Throughout his 40-year career at the University of North Carolina Highway Safety Research Center, Bill Hall has been at the forefront of culture change, both in North Carolina and across the country. His work has led to the widespread acceptance of the idea children should be restrained while riding in cars. When he first started at the center, child car seats were just starting to become commercially available, and overall use was very low. Less than 6 percent of passengers under the age of five in North Carolina were secured using any type of restraint at the time of a crash. Today, that number is over 90 percent.
Hall has devoted his career to research and public education on child passenger safety (CPS). Beginning in the late 1970s, he developed educational materials about the benefits of car seats to be distributed to parents by physicians. He traveled the state to build enthusiasm for CPS among health care professionals and child advocacy groups. These relationships were the foundation of a coalition that was essential to the passage of North Carolina’s first CPS law, in 1981.

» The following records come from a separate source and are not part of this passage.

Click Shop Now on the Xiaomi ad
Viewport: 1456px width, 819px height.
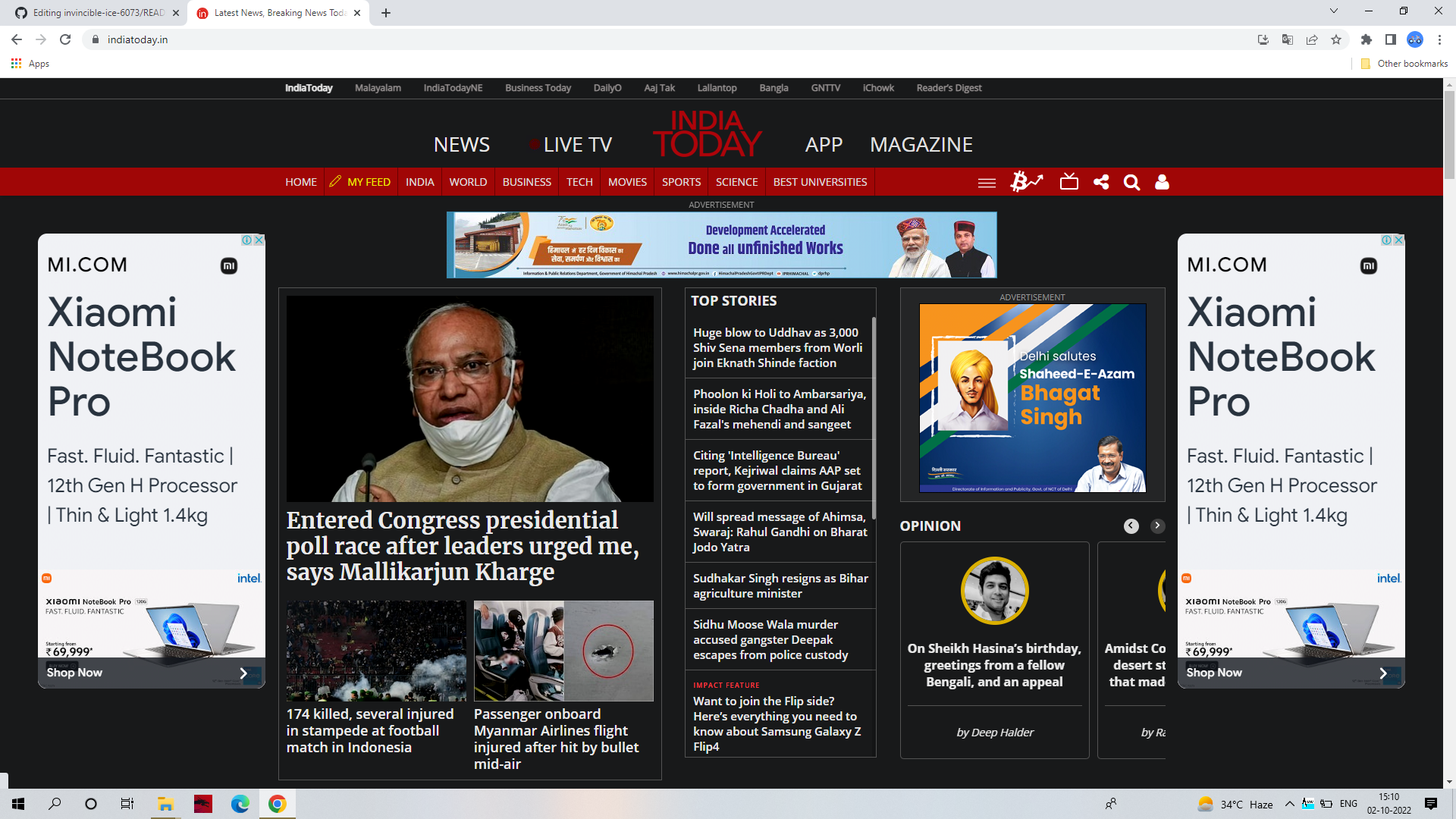[x=74, y=672]
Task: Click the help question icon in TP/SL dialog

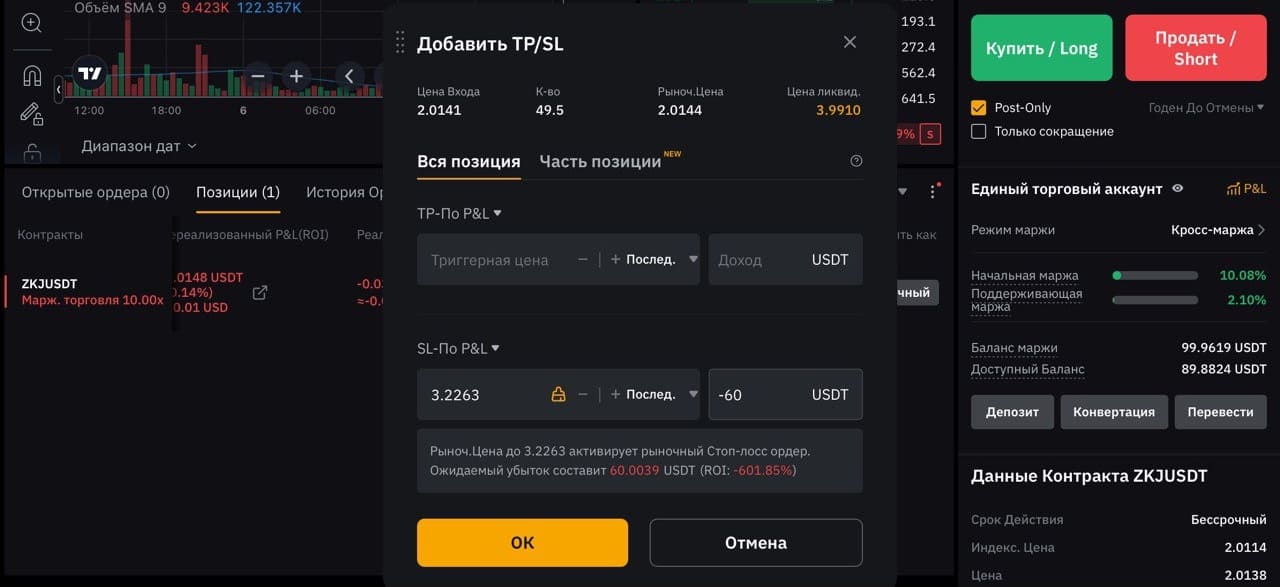Action: click(856, 161)
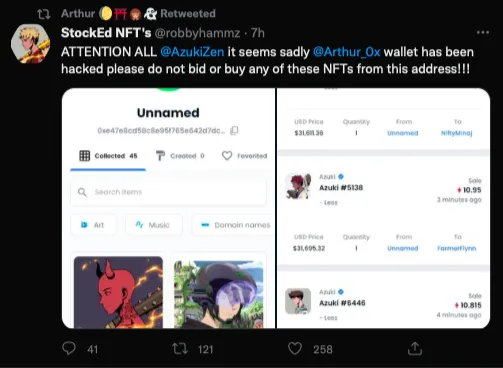The image size is (503, 368).
Task: Select the Art category filter
Action: coord(93,225)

In the ensuing years, Hall continued his efforts to make CPS and occupant protection a priority. He helped develop North Carolina’s car seat loaner/rental program for lower income families, and authored a guide on establishing this type of program in other states. He established a toll-free “Tot Line” to answer car seat and seat belt questions, as well as a car seat recall list. He helped develop the North Carolina Click It or Ticket campaign, and evaluated its effectiveness. He co-authored the third through the eighth editions of Countermeasures that Work. He was the first executive director of the North Carolina Child Passenger Safety Association, and served as president of the National Child Passenger Safety Association. Finally, he was part of a team that developed the original AAA National Standardized CPS Training Program Curriculum, and has spend hundreds of hours in the classroom training people to become certified CPS technicians.
Hall is responsible for protecting a generation of kids. Today, many in that generation are having their own children and they are using their experience and knowledge to protect their own kids.